▸ **EXERCISE INSTRUCTIONS**:
Starting at the line containing "Viewport: 1280px width, 800px height." and ending at the line containing "Task: Open the edit form icon at top right", print every line of the material below exactly, both ends included, and stop there.

▸ **MATERIAL FOR THIS TASK**:
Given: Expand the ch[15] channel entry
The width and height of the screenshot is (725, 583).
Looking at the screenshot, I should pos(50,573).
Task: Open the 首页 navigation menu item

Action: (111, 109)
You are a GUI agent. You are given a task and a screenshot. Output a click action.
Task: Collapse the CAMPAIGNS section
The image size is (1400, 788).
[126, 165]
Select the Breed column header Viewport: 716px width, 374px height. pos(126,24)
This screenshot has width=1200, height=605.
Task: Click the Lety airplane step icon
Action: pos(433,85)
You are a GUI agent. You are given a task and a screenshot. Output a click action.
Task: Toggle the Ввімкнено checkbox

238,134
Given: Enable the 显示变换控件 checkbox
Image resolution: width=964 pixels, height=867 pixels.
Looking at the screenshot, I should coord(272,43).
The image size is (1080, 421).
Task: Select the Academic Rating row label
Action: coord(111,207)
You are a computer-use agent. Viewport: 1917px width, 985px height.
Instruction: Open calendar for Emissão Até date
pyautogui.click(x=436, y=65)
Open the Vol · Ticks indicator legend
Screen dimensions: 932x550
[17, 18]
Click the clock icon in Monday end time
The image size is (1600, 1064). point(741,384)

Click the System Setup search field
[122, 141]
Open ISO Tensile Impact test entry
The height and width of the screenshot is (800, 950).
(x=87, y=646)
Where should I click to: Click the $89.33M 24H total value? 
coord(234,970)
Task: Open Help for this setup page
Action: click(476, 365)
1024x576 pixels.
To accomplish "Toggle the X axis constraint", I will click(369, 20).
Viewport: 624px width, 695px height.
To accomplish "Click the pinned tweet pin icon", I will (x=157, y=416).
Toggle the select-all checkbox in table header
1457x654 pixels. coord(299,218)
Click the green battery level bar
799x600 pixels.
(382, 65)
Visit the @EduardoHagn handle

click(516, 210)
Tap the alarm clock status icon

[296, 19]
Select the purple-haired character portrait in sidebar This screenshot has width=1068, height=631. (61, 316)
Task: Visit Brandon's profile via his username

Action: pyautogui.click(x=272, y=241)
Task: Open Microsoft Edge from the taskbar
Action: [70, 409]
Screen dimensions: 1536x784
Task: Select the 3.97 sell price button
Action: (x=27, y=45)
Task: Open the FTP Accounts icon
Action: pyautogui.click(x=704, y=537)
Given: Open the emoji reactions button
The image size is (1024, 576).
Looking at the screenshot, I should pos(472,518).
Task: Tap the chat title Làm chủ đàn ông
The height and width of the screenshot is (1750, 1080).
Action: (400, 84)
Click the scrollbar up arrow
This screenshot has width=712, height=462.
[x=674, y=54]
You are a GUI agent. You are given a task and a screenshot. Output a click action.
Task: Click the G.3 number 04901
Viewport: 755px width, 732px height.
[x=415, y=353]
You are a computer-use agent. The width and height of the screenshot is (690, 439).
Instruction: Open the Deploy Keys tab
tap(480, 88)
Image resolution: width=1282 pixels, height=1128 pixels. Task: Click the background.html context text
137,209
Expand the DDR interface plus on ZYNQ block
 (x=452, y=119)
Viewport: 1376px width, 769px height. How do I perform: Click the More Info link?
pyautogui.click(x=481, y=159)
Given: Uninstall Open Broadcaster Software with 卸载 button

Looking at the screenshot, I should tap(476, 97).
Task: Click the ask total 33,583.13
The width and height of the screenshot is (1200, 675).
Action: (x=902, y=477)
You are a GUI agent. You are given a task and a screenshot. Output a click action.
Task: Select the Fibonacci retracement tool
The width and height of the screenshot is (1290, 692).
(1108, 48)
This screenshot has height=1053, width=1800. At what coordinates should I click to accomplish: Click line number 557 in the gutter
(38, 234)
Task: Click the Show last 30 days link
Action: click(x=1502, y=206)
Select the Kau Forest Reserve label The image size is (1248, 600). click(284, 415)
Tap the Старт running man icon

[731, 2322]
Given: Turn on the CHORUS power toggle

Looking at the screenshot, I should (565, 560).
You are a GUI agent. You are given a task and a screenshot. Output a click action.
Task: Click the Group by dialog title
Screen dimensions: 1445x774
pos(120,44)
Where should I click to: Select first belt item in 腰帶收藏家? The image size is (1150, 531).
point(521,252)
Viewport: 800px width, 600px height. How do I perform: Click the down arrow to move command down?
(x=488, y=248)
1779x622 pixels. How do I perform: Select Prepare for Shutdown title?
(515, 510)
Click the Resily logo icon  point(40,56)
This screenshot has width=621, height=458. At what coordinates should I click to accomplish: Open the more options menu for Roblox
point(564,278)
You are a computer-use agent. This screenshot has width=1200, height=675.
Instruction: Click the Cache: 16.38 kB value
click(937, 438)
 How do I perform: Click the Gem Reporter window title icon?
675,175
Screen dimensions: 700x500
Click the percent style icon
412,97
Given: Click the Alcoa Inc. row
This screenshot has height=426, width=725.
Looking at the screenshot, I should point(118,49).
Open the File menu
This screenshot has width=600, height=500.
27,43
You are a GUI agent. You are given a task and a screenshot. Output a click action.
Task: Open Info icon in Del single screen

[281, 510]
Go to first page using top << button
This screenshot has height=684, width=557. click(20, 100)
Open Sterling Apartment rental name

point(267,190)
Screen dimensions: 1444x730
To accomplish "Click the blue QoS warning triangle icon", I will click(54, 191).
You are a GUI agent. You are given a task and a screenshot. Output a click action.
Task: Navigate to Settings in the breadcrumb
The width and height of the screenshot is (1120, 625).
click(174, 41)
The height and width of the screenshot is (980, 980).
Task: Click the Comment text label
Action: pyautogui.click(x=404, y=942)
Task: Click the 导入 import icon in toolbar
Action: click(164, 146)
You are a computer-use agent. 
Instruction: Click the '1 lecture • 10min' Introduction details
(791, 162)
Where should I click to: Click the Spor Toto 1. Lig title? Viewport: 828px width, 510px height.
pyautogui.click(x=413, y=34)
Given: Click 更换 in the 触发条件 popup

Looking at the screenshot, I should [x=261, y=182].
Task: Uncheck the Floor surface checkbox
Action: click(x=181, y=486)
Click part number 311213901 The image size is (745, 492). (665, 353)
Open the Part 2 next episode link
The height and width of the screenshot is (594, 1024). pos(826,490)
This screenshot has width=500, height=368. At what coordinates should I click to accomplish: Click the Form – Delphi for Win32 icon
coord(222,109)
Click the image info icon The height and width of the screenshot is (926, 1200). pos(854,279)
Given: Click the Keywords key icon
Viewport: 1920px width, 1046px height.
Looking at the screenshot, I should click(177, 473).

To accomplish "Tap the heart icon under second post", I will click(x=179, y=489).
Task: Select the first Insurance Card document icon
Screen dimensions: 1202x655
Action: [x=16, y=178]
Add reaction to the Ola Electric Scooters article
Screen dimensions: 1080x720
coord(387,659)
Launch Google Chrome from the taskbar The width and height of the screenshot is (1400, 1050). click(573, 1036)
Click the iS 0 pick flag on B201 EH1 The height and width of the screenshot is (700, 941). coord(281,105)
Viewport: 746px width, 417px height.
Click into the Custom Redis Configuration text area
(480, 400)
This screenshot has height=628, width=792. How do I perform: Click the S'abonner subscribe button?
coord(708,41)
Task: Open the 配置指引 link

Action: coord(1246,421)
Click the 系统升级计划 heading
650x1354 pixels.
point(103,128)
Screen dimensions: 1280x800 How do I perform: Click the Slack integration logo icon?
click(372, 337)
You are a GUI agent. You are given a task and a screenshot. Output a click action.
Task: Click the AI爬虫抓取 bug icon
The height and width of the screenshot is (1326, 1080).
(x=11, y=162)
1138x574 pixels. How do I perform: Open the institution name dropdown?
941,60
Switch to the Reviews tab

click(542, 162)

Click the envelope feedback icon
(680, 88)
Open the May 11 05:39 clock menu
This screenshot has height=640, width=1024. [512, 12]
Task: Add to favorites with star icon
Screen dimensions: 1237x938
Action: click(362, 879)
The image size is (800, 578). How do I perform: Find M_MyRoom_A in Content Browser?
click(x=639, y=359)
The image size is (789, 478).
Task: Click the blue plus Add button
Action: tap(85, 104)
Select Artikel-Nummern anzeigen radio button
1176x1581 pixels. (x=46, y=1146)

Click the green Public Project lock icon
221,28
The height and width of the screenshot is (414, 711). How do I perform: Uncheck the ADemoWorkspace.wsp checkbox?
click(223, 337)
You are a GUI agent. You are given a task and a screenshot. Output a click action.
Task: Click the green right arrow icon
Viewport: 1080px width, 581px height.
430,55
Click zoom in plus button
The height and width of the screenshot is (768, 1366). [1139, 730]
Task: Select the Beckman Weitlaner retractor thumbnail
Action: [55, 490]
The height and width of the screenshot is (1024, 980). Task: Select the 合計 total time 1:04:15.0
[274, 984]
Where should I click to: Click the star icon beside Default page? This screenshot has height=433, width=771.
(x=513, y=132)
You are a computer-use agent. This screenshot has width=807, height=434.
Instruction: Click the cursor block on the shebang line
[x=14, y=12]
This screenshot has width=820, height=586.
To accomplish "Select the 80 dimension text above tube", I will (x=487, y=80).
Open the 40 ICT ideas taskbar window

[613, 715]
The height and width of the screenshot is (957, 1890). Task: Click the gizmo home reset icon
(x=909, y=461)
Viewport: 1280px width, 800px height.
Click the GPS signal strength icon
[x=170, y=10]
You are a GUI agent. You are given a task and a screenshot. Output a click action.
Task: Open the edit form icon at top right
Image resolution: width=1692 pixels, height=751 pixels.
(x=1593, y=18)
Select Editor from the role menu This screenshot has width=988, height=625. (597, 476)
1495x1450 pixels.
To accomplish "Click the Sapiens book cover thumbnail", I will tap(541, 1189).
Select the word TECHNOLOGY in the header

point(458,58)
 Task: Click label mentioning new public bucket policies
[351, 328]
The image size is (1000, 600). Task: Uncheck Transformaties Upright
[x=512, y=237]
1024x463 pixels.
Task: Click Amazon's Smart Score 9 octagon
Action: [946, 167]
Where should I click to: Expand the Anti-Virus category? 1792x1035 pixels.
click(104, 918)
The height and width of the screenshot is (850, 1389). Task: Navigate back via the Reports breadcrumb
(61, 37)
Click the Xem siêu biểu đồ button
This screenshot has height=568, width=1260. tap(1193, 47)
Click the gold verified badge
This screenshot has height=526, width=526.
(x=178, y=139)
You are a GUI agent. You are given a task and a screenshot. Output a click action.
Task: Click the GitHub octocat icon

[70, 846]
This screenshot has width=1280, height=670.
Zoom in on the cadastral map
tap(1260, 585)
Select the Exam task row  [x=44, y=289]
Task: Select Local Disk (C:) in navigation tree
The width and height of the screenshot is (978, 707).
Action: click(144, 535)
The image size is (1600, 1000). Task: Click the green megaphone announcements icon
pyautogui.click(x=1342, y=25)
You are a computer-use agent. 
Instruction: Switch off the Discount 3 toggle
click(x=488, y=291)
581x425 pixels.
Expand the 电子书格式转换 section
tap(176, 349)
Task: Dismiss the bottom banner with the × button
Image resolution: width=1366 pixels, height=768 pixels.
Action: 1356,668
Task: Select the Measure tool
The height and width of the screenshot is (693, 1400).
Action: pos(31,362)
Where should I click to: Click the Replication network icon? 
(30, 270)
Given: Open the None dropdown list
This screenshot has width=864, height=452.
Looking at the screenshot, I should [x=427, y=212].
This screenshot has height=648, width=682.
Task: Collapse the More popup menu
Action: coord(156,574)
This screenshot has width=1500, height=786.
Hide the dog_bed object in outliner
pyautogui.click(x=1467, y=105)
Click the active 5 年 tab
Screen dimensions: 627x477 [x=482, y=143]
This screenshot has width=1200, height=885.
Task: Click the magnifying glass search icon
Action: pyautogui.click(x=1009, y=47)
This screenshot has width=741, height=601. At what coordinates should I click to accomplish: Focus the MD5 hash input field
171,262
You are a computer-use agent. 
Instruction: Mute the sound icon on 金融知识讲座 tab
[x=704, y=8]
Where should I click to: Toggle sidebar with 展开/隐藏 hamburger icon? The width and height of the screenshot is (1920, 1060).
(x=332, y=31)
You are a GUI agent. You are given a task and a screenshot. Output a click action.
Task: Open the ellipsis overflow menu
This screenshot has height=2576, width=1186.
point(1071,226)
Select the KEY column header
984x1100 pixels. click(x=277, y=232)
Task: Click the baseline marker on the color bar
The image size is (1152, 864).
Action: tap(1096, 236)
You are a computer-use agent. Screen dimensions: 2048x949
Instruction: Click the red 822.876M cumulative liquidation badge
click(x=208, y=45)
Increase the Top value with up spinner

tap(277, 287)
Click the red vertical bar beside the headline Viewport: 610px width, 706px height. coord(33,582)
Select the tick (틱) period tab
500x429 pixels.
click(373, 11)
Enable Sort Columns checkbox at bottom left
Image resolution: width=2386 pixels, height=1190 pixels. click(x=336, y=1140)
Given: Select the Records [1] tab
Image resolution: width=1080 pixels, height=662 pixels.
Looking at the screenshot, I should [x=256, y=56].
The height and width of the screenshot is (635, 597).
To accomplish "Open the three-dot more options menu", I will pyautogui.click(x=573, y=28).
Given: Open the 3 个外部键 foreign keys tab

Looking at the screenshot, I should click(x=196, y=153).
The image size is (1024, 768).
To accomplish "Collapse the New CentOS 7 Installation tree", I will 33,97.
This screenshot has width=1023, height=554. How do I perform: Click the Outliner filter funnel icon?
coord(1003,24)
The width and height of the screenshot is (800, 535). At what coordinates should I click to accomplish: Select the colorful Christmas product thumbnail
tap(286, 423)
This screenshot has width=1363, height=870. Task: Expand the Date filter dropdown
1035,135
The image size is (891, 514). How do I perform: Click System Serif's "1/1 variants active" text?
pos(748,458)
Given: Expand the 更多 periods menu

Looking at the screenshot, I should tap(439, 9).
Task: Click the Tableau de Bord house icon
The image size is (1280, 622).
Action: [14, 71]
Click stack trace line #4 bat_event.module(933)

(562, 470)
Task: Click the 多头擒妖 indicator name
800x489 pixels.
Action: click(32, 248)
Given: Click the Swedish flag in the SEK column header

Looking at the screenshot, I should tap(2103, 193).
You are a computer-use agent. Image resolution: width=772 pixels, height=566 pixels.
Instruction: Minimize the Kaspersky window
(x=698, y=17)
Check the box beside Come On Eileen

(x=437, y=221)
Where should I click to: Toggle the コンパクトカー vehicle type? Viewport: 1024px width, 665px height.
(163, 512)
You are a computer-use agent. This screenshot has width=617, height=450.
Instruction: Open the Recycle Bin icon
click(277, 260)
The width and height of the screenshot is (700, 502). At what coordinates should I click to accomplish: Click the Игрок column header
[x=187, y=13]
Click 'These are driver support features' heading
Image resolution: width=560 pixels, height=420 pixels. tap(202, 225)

▸ **YOUR RESPONSE**:
Viewport: 1280px width, 800px height.
Click the GPS signal strength icon
[x=170, y=10]
You are a GUI agent. You are given a task and a screenshot. Output a click action.
Task: Open the edit form icon at top right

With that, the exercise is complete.